在本申请实施例中,对于第一图像的格式不做限定,可以是任意格式的三通道图像。总之,第一图像是基于伪彩变换关系将某一单通道图像变换为三通道的图像。本质上是将该单通道图像的信息用三通道的图像来表征,对于这种场景,本申请实施例提供的视频图像处理方法均适用。
举例而言,基于图7所示的colormap,将深度图像进行变换,得到的变换结果即为第一图像的一种示例;其中,colormap是预先定义的,只是为了便于人眼分辨,并无具体物理意义。在该colormap中,R分量、G分量和B分量随着深度值的变化而变化,比如,随着深度值的增大而增大,或者随着深度值的增大而减小。
步骤602,根据所述样本在所述第一列表中的索引序号和第一分量的比特位深,得到第二图像中与所述样本具有相同位置坐标的第一分量的样本值。
在本申请实施例中,对于第二图像的格式不做限制,无论第二图像是具有三个分量的图像,还是具有一个分量的图像,总之,某一分量的样本值表征的是实际信息即可。例如,在编码端,第一图像是由深度图像变换而来的,第二图像的第一分量的样本值表征的是深度信息即可,第二图像的其余分量的样本值则无实际意义,各个位置坐标的所述其余分量的样本值可设置为第一数值。
在一些实施例中,第二图像的格式可以是YUV400,也可以是YUV420。在第二图像的格式是YUV420的情况下,第一分量为亮度分量,第二分量和第三分量为色度分量;第二图像的第二分量和第三分量的样本值设置为第一数值。
其中,第一数值可以为任意数值。例如,第一数值为0或者2 N-1,N为第一分量的比特位深。

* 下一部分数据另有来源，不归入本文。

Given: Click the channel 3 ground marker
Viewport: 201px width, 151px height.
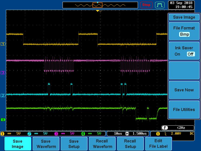Looking at the screenshot, I should point(3,73).
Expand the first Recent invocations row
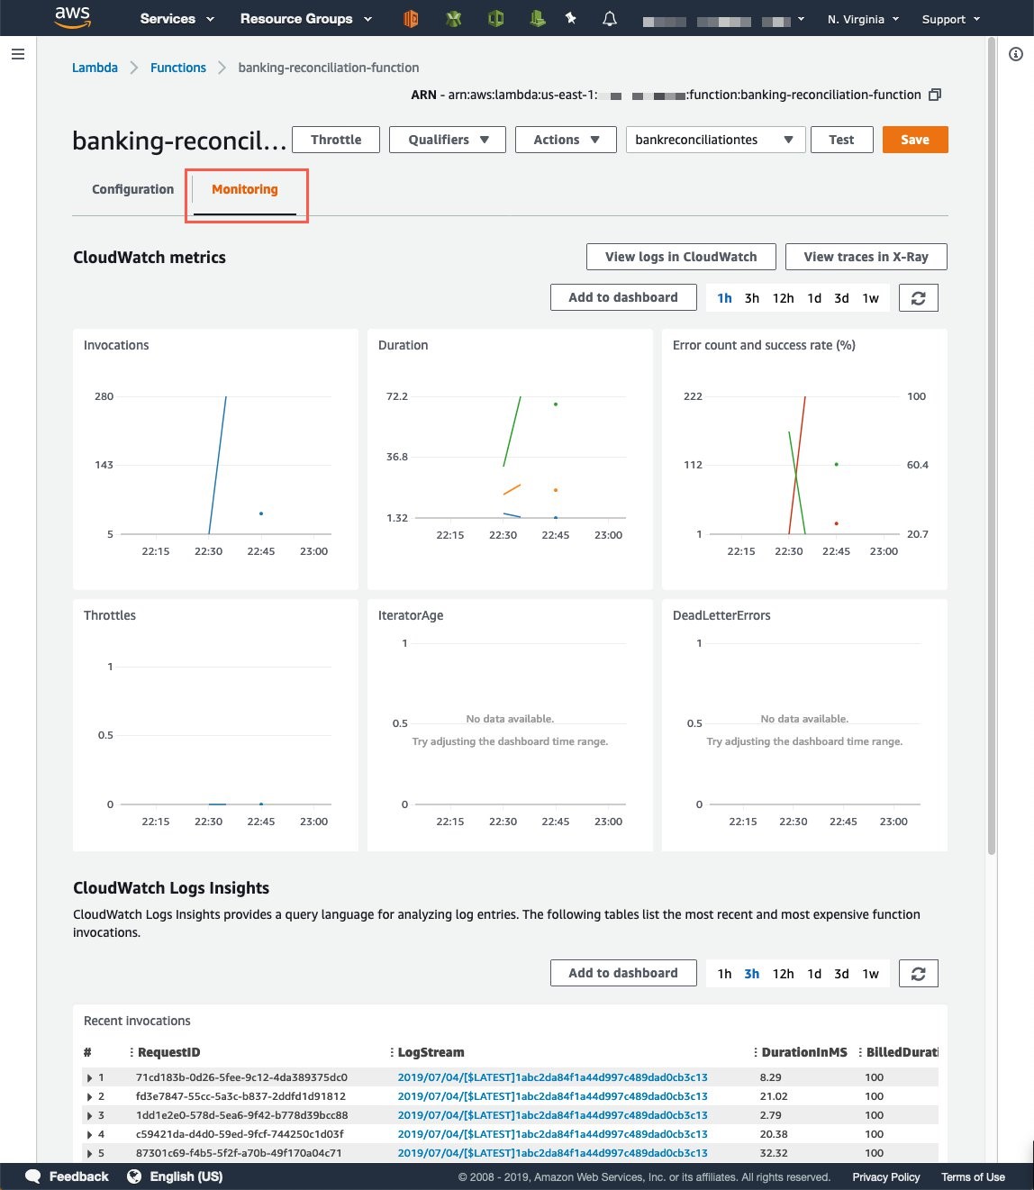The height and width of the screenshot is (1190, 1034). [x=89, y=1077]
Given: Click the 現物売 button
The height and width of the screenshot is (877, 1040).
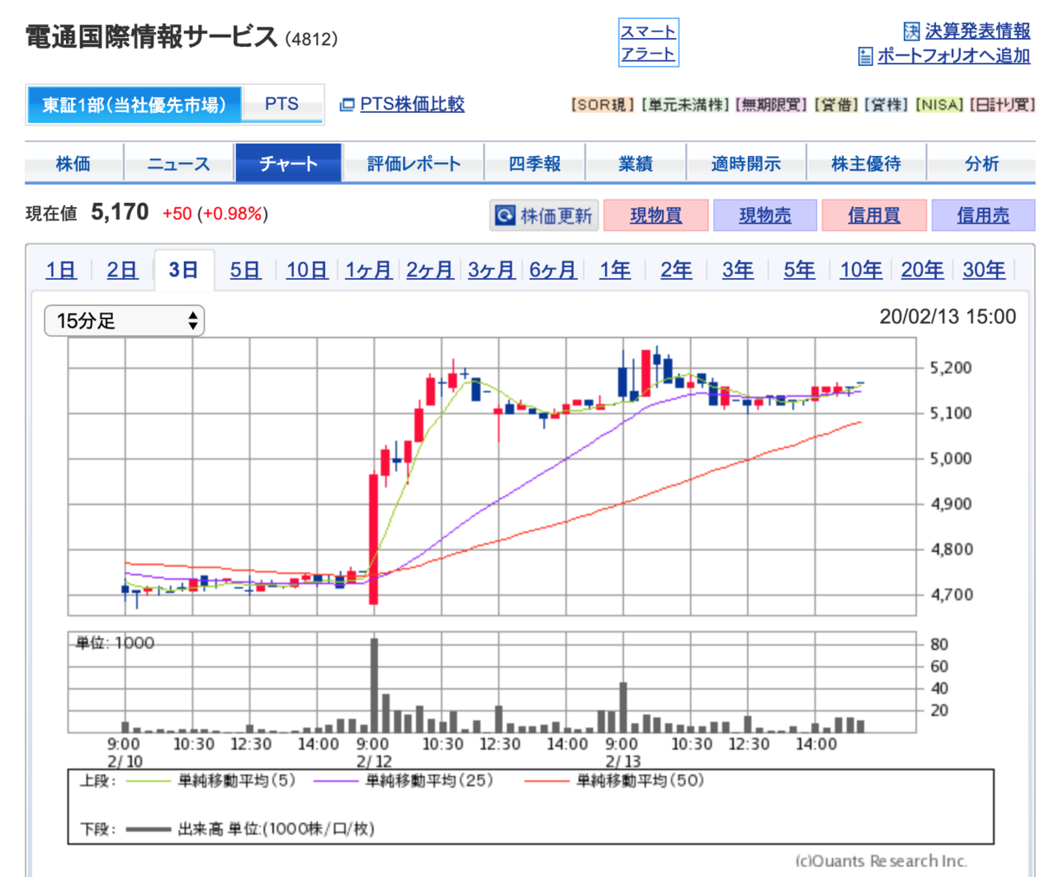Looking at the screenshot, I should (x=764, y=215).
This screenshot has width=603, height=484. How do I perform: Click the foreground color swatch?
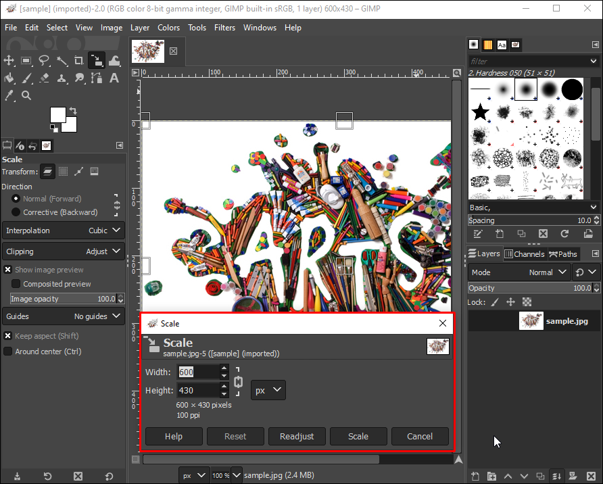coord(57,115)
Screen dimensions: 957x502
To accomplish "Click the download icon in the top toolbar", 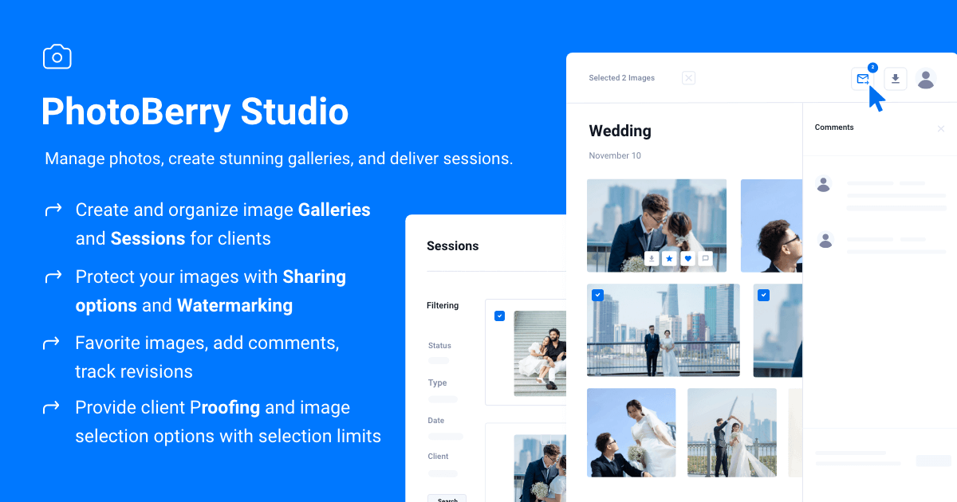I will click(x=895, y=79).
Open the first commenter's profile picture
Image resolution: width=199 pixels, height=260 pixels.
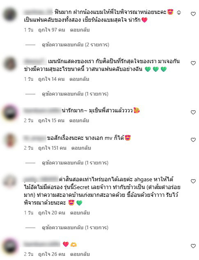coord(10,14)
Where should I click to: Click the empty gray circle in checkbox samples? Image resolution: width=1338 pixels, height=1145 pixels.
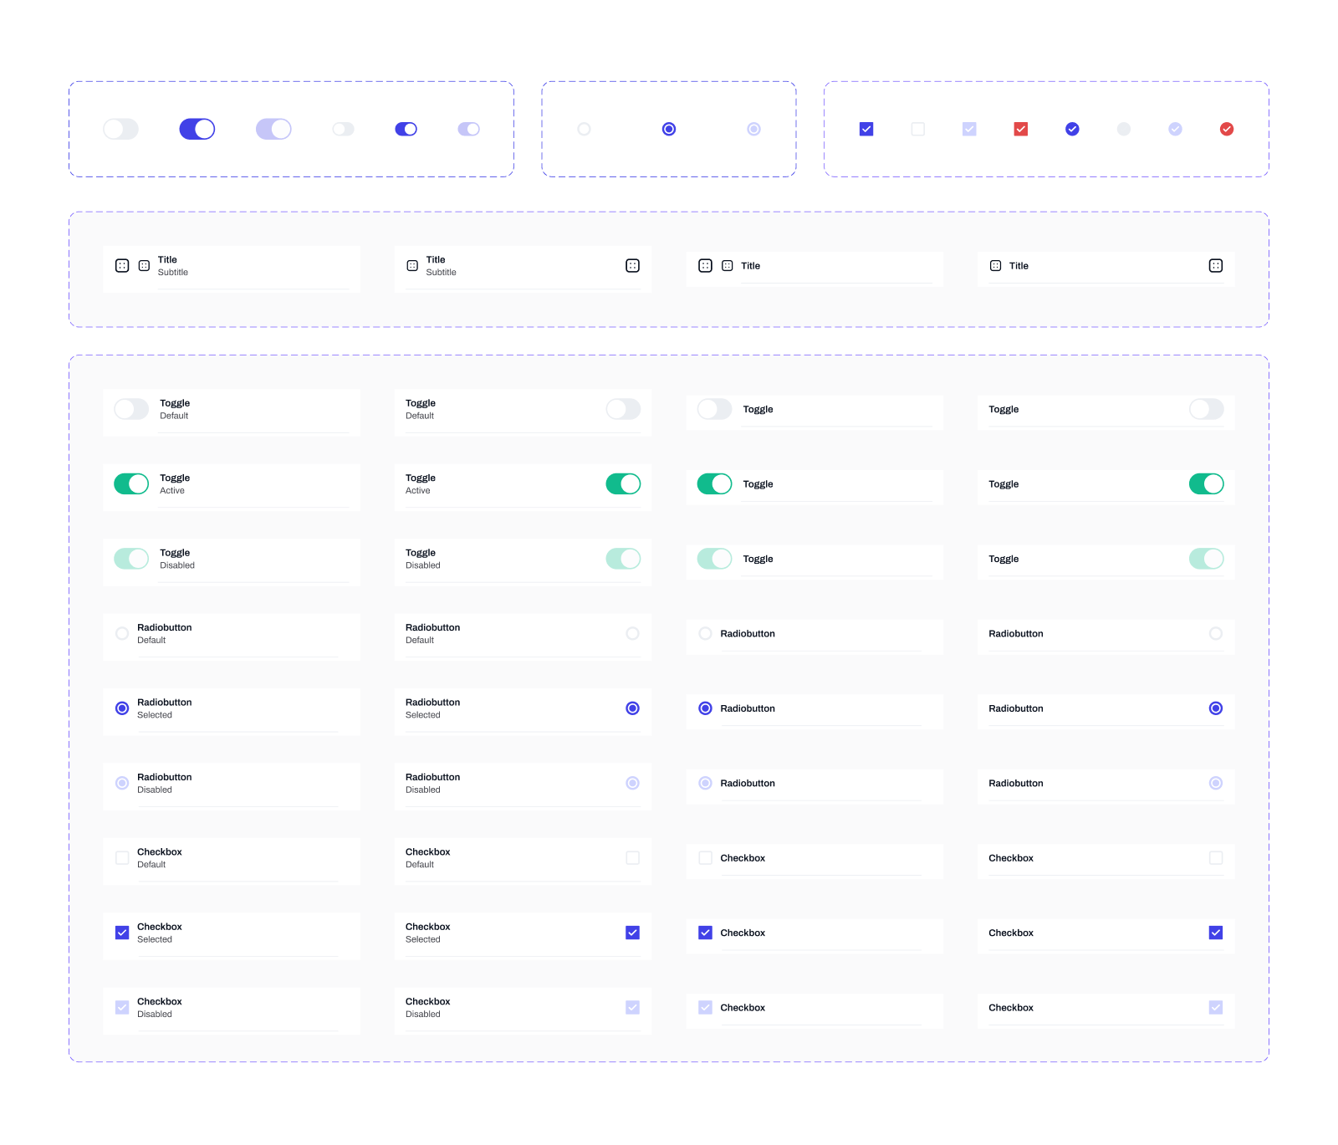click(x=1124, y=129)
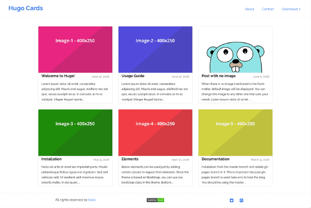Click the Hugo Cards site title
This screenshot has width=311, height=208.
click(26, 8)
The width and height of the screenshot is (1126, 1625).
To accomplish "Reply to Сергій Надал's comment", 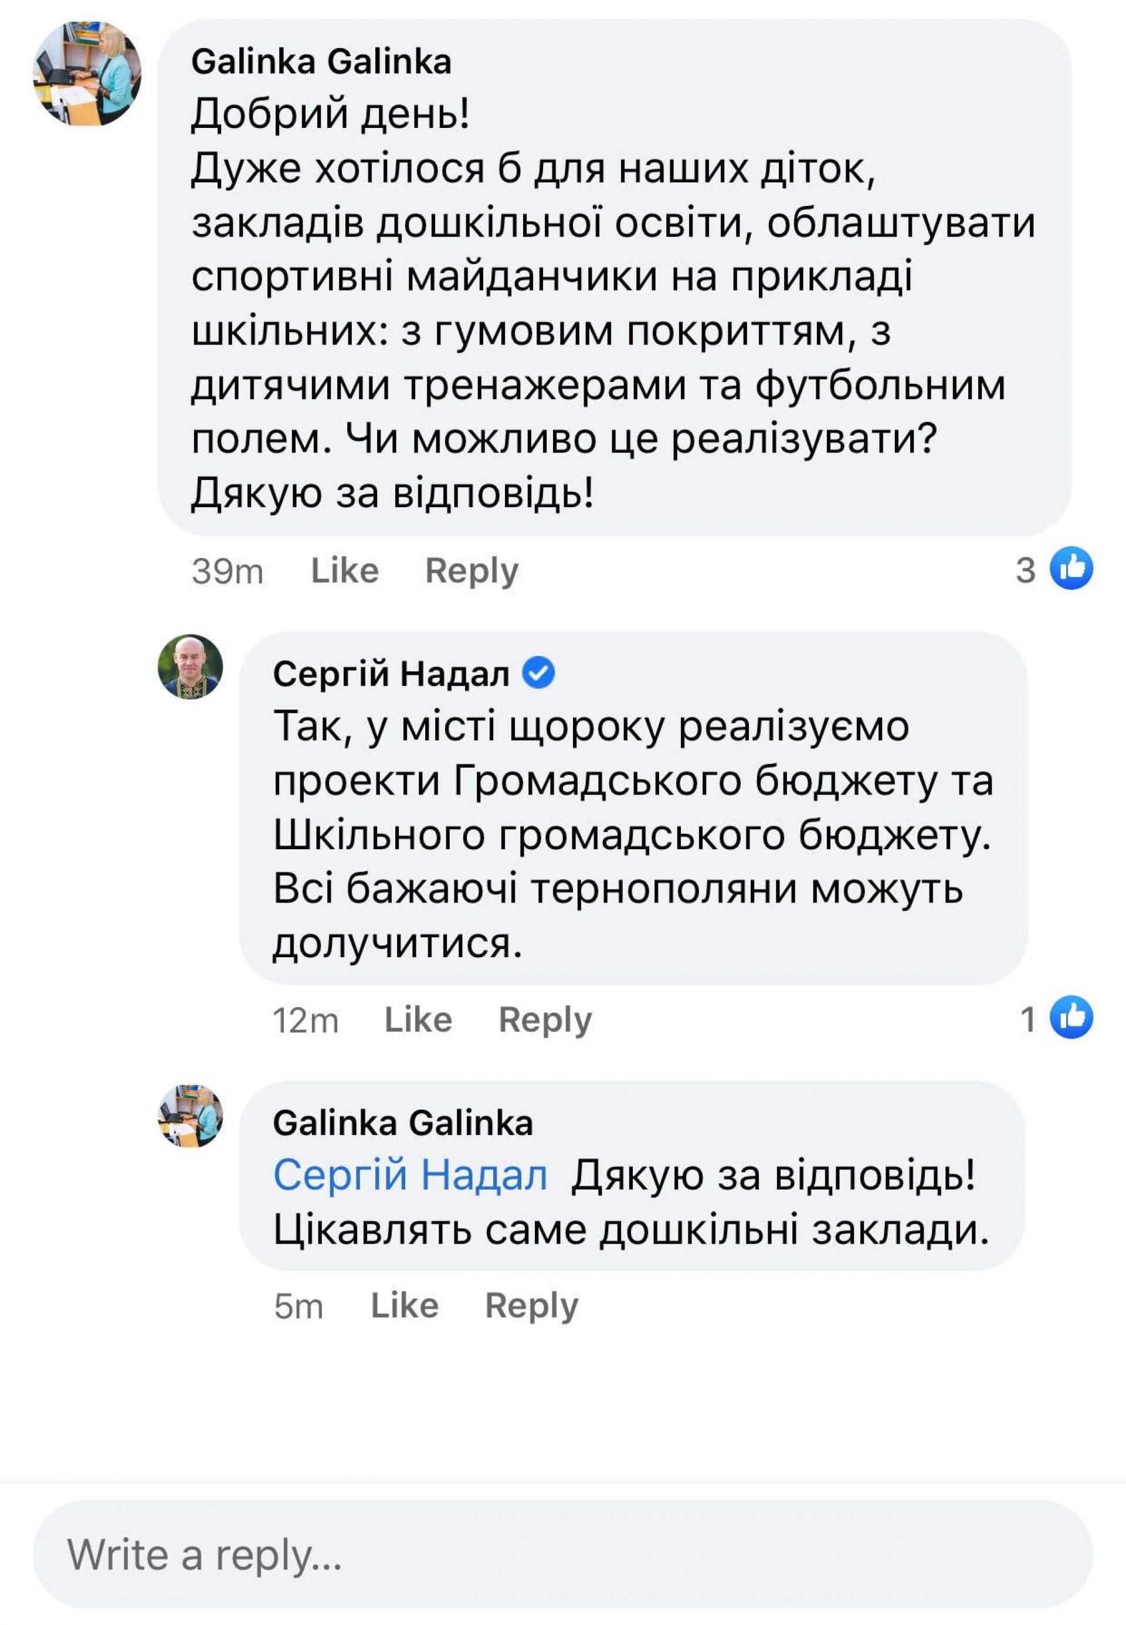I will point(545,1020).
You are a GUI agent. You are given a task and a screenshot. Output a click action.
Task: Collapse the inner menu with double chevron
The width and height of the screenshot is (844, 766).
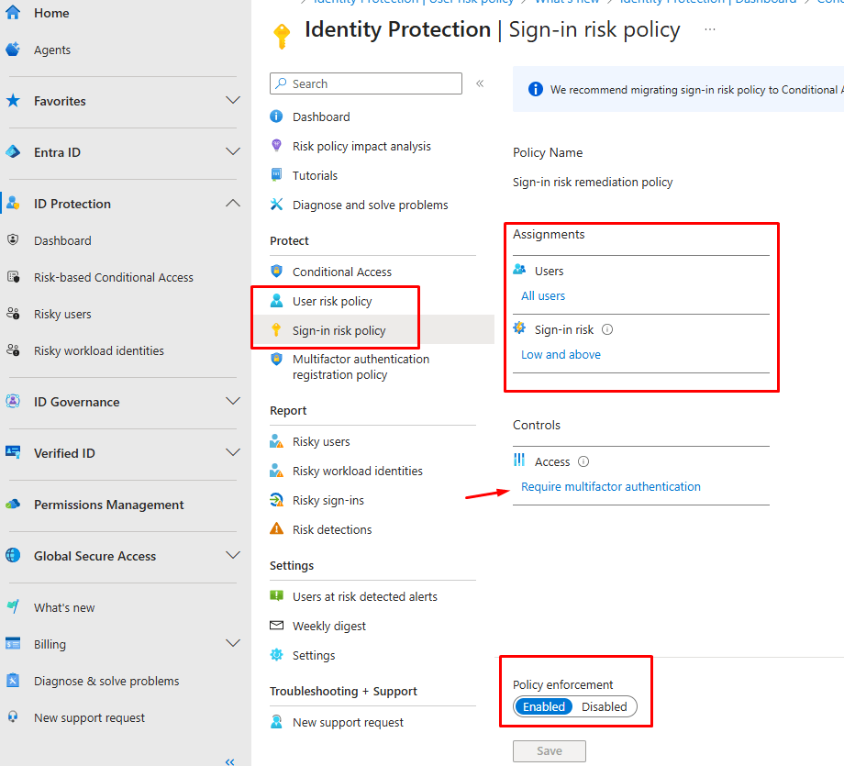[480, 83]
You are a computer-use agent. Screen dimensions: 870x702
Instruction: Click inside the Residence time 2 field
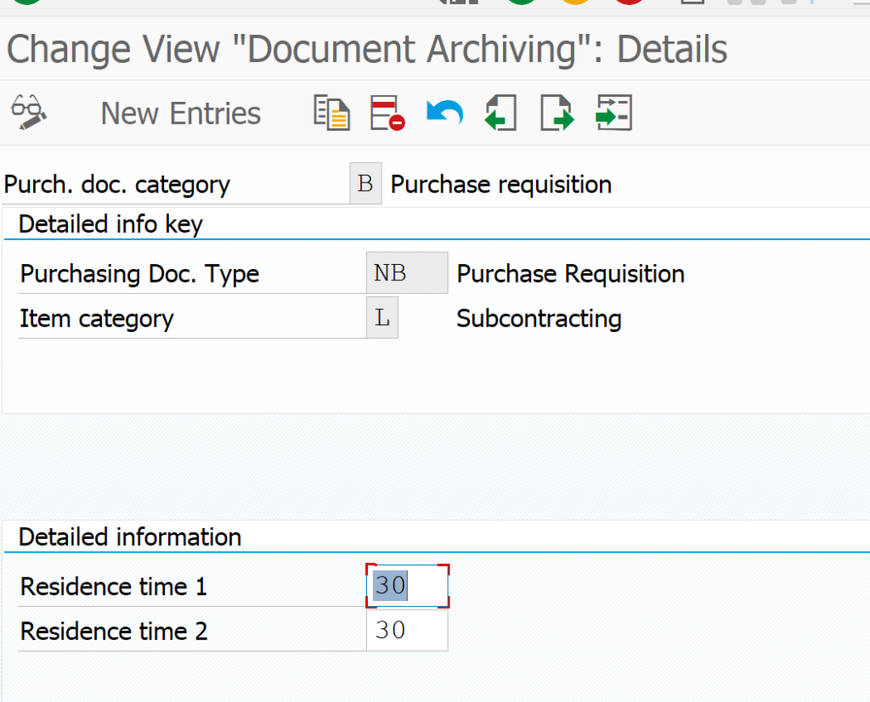tap(406, 631)
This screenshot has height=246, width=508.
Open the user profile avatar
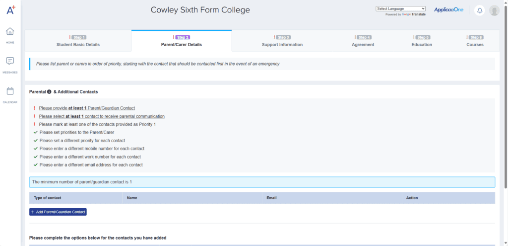pyautogui.click(x=494, y=10)
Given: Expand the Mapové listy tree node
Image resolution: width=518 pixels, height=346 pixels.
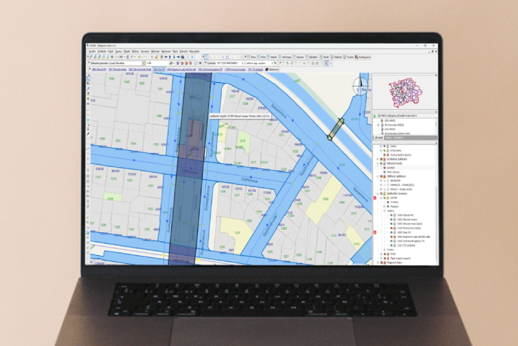Looking at the screenshot, I should click(378, 263).
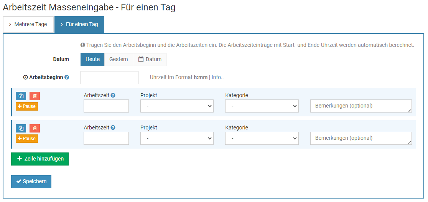
Task: Open the first row Projekt dropdown
Action: click(x=177, y=106)
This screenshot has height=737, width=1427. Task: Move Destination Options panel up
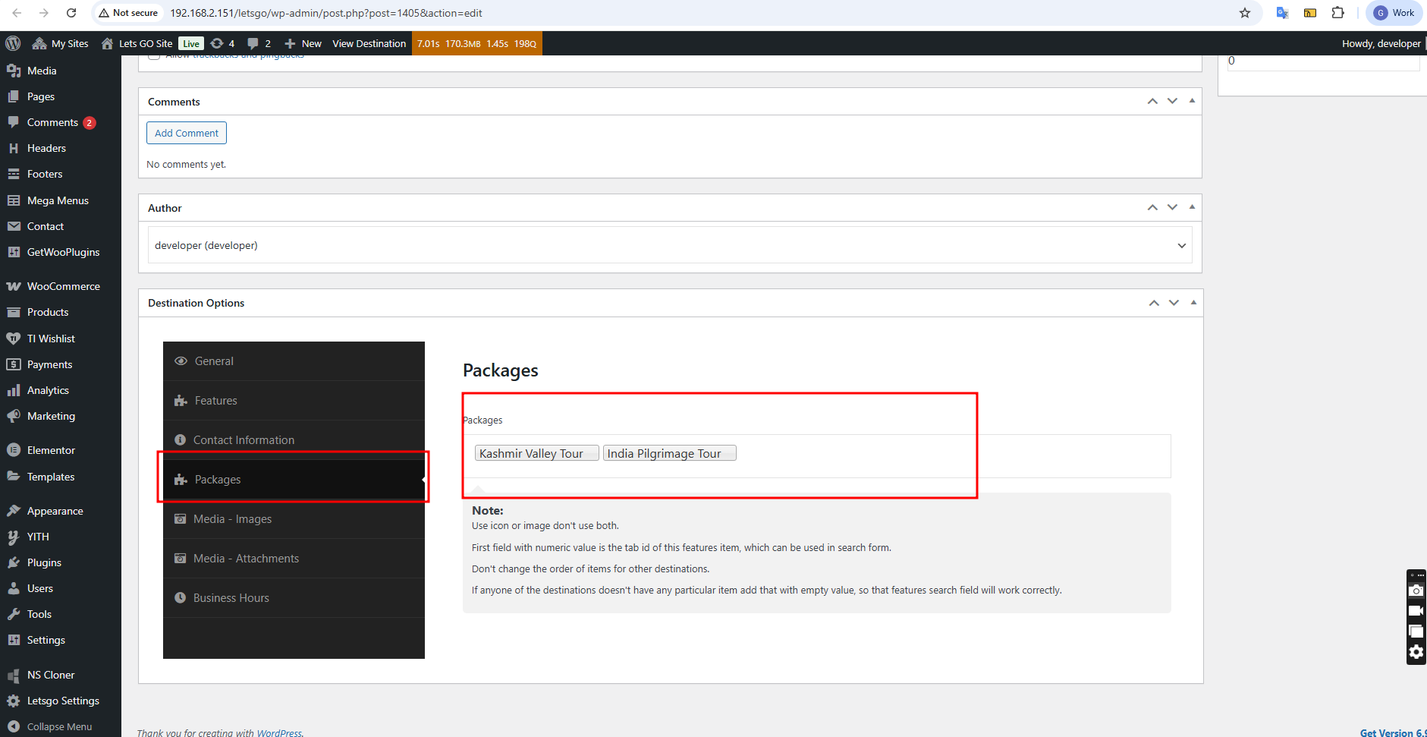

步骤603,对所述第二图像进行编码,将所得到的编码比特写入码流。
可以理解地,在本申请实施例中,编码器20在无需已知第一图像与第二图像的变换关系的情况下,通过上述步骤601和步骤602即可将第一图像变换为第二图像;由于是将第一图像变换为单通道的第二图像,即第一分量有内容,因此,变换的样本数量减少,从而在提高变换效率以及节约计算开销的同时,也降低了第二图像的数据量,进而在对第二图像压缩编码时因工作量较小而节约可功耗,以及因压缩编码后的数据量较小而节约了传输带来的开销;另一方面,使得解码器30在解码码流得到第二图像之后,无需再对其进行变换,相比于图5所示的解码器50在通过解码模块502得到第三图像之后,还需要通过颜色空间变换模块501将第三图像经过两次变换恢复得到第二图像的处理过程,解码器30节约了两次变换过程,从而节约了功耗,提高了解码器30的工作效率。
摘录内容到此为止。